1. Pick an address and port for the store. Decide which machine will host the algorithm. Choose a TCP port that can be reached by the runner machines (for example, open it in your firewall configuration). In this example we will use 10.0.0.4:4747.
2. Start the algorithm process. On the machine that should run the algorithm, expose the store by binding to all network interfaces and mark the role as algorithm.
export AGL_SERVER_HOST=0.0.0.0
export AGL_SERVER_PORT=4747
export AGL_CURRENT_ROLE=algorithm
python train_calc_agent.py
Leaving AGL_MANAGED_STORE unset (or setting it to 1) lets the strategy create the LightningStoreServer for you. Otherwise, you can use the method in the previous section to create a store on your own.
3. Start rollout workers on remote machines. Every runner machine should point to the algorithm host and declare itself as the runner role. You can start multiple processes per machine or repeat the command on additional hosts.
export AGL_SERVER_HOST=10.0.0.4
export AGL_SERVER_PORT=4747
export AGL_CURRENT_ROLE=runner
python train_calc_agent.py --n-runners 4
The runner process automatically connects via LightningStoreClient. Adjust --n-runners to spawn the desired number of worker processes on that machine.
4. Scale out as needed. Repeat step 3 on as many machines as you need. When you are done, stop the algorithm process. However, since the runners are on different machines, the strategy WILL NOT send a cooperative stop signal to the connected runners. So you need to kill the runners on your own.
This role-based launch mirrors what Trainer.fit does inside a single machine while letting you spread work across a fleet. Because every process shares the same training script, you keep a single source of truth for dataset loading, adapters, and tracers, but you can tune compute resources independently for the algorithm and rollout workers.
Shared-memory Strategy¶
SharedMemoryExecutionStrategy keeps everything inside one process. The runner runs on the main thread (by default) while the algorithm lives on a Python thread guarded by LightningStoreThreaded.

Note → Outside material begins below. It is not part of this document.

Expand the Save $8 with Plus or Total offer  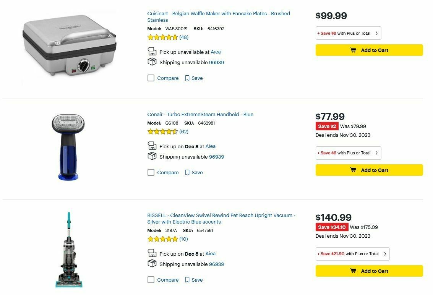click(348, 33)
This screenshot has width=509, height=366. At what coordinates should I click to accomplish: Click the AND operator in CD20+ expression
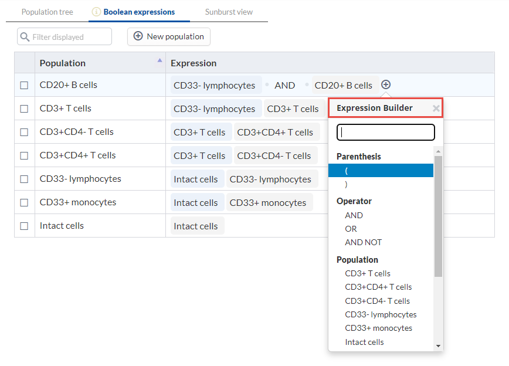click(x=285, y=85)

Use it when you want easier debugging with shared breakpoints and no serialization overhead, or minimal startup time for unit tests. It's not a good choice for many algorithms that require heavy model training because LightningStoreThreaded does not work for multiprocessing. Using it with multiprocessing algorithms will lead to undefined behavior.
Sample configuration:
You can further customize the init parameters of SharedMemoryExecutionStrategy. With main_thread="runner", the runner occupies the main thread and n_runners must be 1. The strategy respects AGL_MANAGED_STORE; set it to 0 to opt out of the LightningStoreThreaded wrapper.
Parallelizing Algorithms¶
Runner parallelism scales rollout throughput, but the algorithm loop remains a single-process loop inside the execution strategy. We understand that many algorithms have parallelization built in, but that's outside the parallelization scope of Agent-lightning.
Agent-lightning strives to make algorithms’ own parallelization work well under our execution strategies. The biggest challenge turns out to come from the store. For example, VERL uses Ray and launches FSDP and vLLM components internally. ClientServerExecutionStrategy has to make sure that the server is not simultaneously serving in multiple processes or Ray workers, and that there is only one single authoritative source of truth for all subprocesses to connect to. Subprocesses connect to the store via a small LightningStoreClient bundled within LightningStoreServer.
Note
The birds' eye view illustrates how adapters, proxies, and stores interact when the algorithm spawns additional workers. Use that diagram as a checklist when introducing new distributed components.